# Instructions:
• A. According to the piece on NES Dragon Warrior as a rhythm game, how long is the latest speedrun world record?
• B. Please extend the piece on NES Dragon Warrior as a rhythm game, picking up right after its last sentence.

NES Dragon Warrior as rhythm game

https://www.twitch.tv/nescardinality/v/73640647

Just 6 months ago, the speedrun world record for NES Dragon Warrior – which was considered highly optimized – was over 5 hours. The latest WR above is 42 minutes. How this happened is fascinating to me. I’ve always had an interest in this game because of how pure it is, and I’ve also appreciated rhythm games for their purity. It turns out that there is a rhythm game contained within Dragon Warrior, which only is revealed by attempting to master the game to the highest degree.

# Given data:
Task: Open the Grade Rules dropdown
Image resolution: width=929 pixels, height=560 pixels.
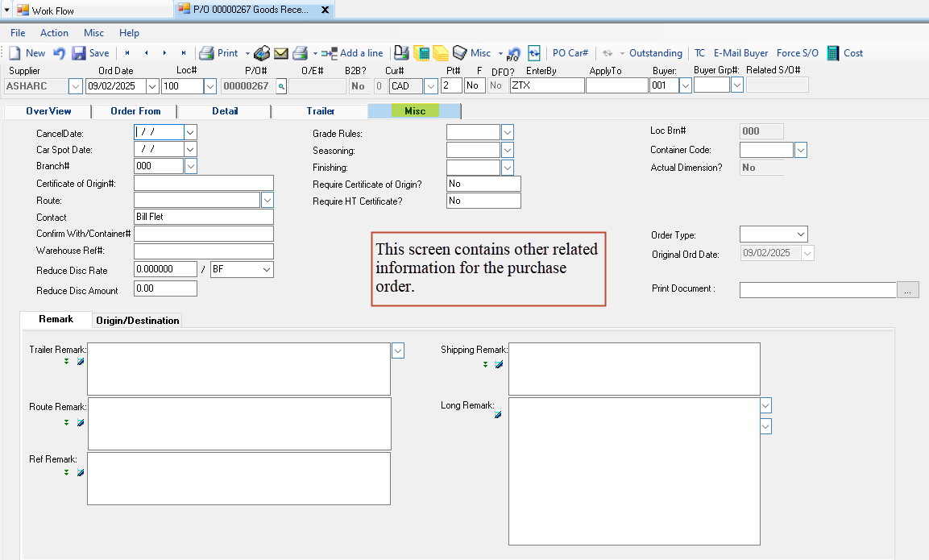Action: coord(508,132)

# Task answers:
• A. 42 minutes.

• B.
Dragon Warrior has a 16-frame rule, which means that inputs are only processed every 250ms. All inputs in Dragon Warrior are bufferable (can be held in advance of processing). Dragon Warrior RNG counter increments every frame and there are no special adjustments to the RNG outcomes like later RPGs do for the sake of fairness/pacing. RNG seed is initialized at save file load and is based on your gold and experience count. The upshot is that the entire game can be planned ahead (using emulator save states and RAM examination, even though the end result is on a real NES) to “magically” get perfect encounter and crit luck. All the player has to do is to enter memorized inputs at the appropriate times, to quarter-second precision, for 40 minutes.

At first, this method was only used to kill metal slimes. Then, it was used to kill Axe Knight. A few months later, the final breakthrough was the “bonk counting” technique allowing dark dungeon traversal, allowing the entire game to be rhythmized.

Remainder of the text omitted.